Ciclo e bioacumulação
Diferente de infecções causadas por bactérias devido ao mau armazenamento do alimento, a ciguatera decorre de uma cigotoxina produzida por micro-organismos chamados dinoflagelados.
“Essa cigotoxina é proveniente de alguns microorganismos chamados de dinoflagelados, que vivem associados a recifes de corais”, explica Egiberto Mesquita, professor do Departamento de Ciências Biológicas da Universidade do Estado do Rio Grande do Norte (Uern). Segundo o pesquisador, o processo gera uma bioacumulação ao longo da cadeia alimentar. “Os peixes herbívoros comem essas algas e efetivamente outros peixes se alimentam desses que se alimentaram inicialmente. Tornando, portanto, uma transmissão dessa toxina via cadeia alimentar até o consumidor final.”

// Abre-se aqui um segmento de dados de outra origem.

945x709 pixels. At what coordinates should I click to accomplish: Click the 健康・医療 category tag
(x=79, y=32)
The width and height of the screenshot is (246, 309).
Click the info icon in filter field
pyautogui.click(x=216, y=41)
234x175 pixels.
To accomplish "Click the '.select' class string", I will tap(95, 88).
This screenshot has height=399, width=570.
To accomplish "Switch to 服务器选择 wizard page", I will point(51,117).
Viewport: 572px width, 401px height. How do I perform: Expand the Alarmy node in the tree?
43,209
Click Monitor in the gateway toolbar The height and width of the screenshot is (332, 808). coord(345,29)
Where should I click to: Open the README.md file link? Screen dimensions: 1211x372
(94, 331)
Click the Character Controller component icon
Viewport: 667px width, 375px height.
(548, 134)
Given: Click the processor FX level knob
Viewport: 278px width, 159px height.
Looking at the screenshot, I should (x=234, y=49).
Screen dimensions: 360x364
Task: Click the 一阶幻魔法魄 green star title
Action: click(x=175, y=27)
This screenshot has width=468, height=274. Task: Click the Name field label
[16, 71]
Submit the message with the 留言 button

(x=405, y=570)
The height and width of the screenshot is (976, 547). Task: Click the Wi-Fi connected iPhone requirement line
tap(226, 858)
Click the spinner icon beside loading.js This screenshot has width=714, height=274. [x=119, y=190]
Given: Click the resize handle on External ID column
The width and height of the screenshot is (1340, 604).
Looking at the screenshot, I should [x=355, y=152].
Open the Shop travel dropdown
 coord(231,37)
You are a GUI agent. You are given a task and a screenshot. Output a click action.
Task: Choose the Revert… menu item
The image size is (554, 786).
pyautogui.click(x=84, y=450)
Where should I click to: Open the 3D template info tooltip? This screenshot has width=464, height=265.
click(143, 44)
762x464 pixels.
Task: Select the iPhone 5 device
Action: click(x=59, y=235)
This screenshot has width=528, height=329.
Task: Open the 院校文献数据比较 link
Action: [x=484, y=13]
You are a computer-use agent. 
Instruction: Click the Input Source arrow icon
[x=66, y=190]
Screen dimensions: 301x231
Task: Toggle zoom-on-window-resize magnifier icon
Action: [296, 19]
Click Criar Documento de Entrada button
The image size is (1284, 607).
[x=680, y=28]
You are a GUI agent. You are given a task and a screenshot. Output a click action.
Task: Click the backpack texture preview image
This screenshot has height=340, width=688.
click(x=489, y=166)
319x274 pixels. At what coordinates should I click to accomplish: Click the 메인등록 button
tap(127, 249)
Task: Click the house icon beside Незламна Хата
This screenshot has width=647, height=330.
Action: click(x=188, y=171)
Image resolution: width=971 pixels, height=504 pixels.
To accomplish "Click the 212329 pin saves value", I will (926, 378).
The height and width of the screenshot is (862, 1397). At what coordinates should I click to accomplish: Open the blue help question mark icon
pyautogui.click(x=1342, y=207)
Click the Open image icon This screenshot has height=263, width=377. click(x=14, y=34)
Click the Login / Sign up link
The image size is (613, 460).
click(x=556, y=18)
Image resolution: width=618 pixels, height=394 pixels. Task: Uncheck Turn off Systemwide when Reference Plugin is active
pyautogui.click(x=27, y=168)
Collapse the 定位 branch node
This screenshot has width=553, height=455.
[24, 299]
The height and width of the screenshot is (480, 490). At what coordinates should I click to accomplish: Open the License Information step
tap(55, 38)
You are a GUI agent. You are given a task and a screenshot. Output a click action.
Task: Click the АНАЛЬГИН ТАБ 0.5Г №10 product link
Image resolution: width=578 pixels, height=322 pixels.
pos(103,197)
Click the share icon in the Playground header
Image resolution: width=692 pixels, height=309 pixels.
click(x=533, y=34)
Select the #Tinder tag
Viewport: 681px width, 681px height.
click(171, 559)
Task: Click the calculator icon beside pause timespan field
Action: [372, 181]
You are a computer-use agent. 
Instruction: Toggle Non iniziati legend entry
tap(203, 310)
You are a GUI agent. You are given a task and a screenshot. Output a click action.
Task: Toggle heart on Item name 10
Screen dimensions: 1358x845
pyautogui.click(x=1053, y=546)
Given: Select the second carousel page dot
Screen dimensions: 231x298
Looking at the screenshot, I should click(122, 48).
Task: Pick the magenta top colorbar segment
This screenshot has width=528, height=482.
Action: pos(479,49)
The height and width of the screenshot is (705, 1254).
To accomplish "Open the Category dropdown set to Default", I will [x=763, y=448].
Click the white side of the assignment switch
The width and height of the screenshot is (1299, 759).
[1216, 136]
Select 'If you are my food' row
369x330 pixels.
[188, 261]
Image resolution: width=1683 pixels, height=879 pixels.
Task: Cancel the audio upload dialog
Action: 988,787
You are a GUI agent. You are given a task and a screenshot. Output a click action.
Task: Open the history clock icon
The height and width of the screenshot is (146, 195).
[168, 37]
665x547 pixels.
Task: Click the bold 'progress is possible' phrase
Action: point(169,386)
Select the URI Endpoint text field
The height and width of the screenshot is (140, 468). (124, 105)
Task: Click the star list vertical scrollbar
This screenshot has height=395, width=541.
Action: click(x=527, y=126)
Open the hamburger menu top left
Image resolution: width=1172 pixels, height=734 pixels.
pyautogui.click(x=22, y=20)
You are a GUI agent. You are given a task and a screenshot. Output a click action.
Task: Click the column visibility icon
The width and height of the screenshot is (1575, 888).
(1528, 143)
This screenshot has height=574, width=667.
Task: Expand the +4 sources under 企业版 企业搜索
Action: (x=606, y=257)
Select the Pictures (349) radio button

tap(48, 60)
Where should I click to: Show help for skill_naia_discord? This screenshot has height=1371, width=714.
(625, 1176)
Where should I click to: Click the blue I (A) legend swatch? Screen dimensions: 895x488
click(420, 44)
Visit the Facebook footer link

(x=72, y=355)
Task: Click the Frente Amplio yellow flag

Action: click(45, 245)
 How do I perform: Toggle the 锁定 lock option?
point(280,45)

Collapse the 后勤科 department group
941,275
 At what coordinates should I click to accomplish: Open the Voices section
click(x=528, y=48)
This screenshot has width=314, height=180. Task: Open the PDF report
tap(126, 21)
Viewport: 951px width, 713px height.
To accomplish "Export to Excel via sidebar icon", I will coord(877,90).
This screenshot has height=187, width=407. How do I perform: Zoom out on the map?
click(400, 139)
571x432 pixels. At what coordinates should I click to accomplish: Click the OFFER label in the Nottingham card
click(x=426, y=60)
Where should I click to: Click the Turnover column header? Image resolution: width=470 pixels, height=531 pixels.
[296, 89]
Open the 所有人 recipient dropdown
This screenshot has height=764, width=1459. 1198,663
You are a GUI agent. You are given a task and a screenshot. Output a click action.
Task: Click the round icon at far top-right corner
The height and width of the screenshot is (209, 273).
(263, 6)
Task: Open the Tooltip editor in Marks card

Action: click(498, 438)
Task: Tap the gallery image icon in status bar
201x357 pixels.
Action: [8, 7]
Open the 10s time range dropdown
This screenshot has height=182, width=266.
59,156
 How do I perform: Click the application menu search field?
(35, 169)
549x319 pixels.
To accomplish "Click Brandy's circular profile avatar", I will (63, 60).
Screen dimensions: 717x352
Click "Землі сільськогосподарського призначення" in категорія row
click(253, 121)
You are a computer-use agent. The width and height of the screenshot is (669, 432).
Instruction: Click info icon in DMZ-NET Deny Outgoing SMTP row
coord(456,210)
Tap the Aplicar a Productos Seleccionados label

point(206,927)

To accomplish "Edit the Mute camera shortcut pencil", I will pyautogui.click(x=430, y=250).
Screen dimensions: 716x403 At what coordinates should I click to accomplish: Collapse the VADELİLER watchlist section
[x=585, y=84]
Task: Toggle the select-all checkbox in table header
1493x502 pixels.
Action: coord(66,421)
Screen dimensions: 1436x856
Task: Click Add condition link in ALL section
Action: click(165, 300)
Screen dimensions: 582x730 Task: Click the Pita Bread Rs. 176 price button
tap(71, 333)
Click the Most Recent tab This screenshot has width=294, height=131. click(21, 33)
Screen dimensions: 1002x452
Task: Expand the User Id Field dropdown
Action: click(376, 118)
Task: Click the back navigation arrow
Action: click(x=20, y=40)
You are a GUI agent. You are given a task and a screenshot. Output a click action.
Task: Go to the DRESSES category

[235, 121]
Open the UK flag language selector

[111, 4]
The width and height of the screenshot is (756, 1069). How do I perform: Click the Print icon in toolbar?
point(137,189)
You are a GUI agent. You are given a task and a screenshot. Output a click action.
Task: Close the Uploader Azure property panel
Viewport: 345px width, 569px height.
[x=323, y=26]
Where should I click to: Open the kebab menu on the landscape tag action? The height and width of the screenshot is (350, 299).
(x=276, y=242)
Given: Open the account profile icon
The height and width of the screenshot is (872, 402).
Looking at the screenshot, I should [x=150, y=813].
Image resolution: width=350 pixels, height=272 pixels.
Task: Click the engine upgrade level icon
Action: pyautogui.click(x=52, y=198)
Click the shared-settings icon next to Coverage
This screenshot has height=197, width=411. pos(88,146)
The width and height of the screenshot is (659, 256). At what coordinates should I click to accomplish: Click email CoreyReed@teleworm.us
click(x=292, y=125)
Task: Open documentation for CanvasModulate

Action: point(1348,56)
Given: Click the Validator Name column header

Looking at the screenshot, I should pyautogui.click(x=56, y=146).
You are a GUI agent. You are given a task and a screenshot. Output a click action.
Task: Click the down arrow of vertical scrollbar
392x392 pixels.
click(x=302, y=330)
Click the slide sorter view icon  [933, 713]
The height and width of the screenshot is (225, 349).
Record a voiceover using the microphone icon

Especialistas apontam que a alta na temperatura global e fenômenos como o Super El Niño podem perturbam as correntes marítimas e consequentemente agredirem os recifes de corais, o que pode abrir espaço para a multiplicação acelerada dos micro-organismos tóxicos.
“Um dos indícios que pode ter provocado e a gente especula que isso possa estar envolvido é justamente o aumento da temperatura que nós estamos registrando no nosso planeta. Isso pode causar a destruição dos recifes de corais, fazendo com que esses dinoflagelados possam se apropriar dessas regiões e aumentar a proliferação”, afirma Mesquita. Ele ressalta, contudo, que ainda é cedo para cravar o El Niño como a origem definitiva do problema. “É muito precoce a gente informar que isso possa ser a origem, mas é sim um fator que com certeza contribui.”
Sintomas e Diagnóstico
A toxina ataca rapidamente o organismo e provoca sintomas que variam de quadros leves a episódios severos. Inicialmente, os pacientes apresentam distúrbios gastrointestinais, como dores estomacais fortes e diarreia.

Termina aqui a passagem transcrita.